╭─ Records for this exercise
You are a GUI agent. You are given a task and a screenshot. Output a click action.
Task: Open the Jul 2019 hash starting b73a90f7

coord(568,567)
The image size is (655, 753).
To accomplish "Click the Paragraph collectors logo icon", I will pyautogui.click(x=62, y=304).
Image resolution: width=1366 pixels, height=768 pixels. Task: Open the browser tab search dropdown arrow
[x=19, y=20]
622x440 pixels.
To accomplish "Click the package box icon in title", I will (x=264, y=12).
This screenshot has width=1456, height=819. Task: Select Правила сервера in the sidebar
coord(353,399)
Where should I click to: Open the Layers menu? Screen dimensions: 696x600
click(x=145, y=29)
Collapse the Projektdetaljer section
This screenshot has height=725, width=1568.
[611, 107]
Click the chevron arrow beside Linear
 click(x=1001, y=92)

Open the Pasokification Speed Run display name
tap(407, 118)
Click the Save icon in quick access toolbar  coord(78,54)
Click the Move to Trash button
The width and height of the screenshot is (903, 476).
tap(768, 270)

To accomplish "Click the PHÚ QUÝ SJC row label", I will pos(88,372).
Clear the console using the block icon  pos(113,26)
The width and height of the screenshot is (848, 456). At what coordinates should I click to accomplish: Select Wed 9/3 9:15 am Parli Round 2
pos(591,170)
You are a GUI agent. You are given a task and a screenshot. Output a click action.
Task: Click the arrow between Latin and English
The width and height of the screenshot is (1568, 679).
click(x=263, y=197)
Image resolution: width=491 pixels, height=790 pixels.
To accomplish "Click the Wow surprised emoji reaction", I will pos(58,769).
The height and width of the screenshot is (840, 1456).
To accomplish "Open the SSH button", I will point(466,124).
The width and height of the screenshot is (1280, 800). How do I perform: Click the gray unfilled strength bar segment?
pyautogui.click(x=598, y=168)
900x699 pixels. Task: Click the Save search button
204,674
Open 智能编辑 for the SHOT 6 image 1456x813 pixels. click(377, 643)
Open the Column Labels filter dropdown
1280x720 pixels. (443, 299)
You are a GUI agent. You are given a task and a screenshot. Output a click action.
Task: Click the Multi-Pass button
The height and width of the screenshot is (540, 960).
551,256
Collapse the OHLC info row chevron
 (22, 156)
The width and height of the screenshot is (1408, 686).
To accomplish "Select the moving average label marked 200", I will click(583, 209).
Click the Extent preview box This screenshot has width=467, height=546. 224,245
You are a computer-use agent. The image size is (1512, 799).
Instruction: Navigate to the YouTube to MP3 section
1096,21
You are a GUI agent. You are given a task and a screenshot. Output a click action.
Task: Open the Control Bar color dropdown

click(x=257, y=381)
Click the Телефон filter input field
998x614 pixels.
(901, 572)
╰─
**Directions for this task**.
Could you write out all of the entries above again, replacing every "dropdown" with "drop-down" and leaving everything else as it is?

**Problem solution**.
You are a GUI agent. You are given a task and a screenshot. Output a click action.
Task: Open the Jul 2019 hash starting b73a90f7

coord(568,567)
The image size is (655, 753).
To accomplish "Click the Paragraph collectors logo icon", I will pyautogui.click(x=62, y=304).
Image resolution: width=1366 pixels, height=768 pixels. Task: Open the browser tab search drop-down arrow
[x=19, y=20]
622x440 pixels.
To accomplish "Click the package box icon in title", I will (x=264, y=12).
This screenshot has width=1456, height=819. Task: Select Правила сервера in the sidebar
coord(353,399)
Where should I click to: Open the Layers menu? Screen dimensions: 696x600
click(x=145, y=29)
Collapse the Projektdetaljer section
This screenshot has height=725, width=1568.
[611, 107]
Click the chevron arrow beside Linear
 click(x=1001, y=92)

Open the Pasokification Speed Run display name
tap(407, 118)
Click the Save icon in quick access toolbar  coord(78,54)
Click the Move to Trash button
The width and height of the screenshot is (903, 476).
tap(768, 270)

To accomplish "Click the PHÚ QUÝ SJC row label", I will pos(88,372).
Clear the console using the block icon  pos(113,26)
The width and height of the screenshot is (848, 456). At what coordinates should I click to accomplish: Select Wed 9/3 9:15 am Parli Round 2
pos(591,170)
You are a GUI agent. You are given a task and a screenshot. Output a click action.
Task: Click the arrow between Latin and English
The width and height of the screenshot is (1568, 679).
click(x=263, y=197)
Image resolution: width=491 pixels, height=790 pixels.
To accomplish "Click the Wow surprised emoji reaction", I will pos(58,769).
The height and width of the screenshot is (840, 1456).
To accomplish "Open the SSH button", I will point(466,124).
The width and height of the screenshot is (1280, 800). How do I perform: Click the gray unfilled strength bar segment?
pyautogui.click(x=598, y=168)
900x699 pixels. Task: Click the Save search button
204,674
Open 智能编辑 for the SHOT 6 image 1456x813 pixels. click(377, 643)
Open the Column Labels filter drop-down
1280x720 pixels. (443, 299)
You are a GUI agent. You are given a task and a screenshot. Output a click action.
Task: Click the Multi-Pass button
The height and width of the screenshot is (540, 960).
551,256
Collapse the OHLC info row chevron
 (22, 156)
The width and height of the screenshot is (1408, 686).
To accomplish "Select the moving average label marked 200", I will click(583, 209).
Click the Extent preview box This screenshot has width=467, height=546. 224,245
You are a computer-use agent. The image size is (1512, 799).
Instruction: Navigate to the YouTube to MP3 section
1096,21
You are a GUI agent. You are given a task and a screenshot. Output a click action.
Task: Open the Control Bar color drop-down

click(x=257, y=381)
Click the Телефон filter input field
998x614 pixels.
(901, 572)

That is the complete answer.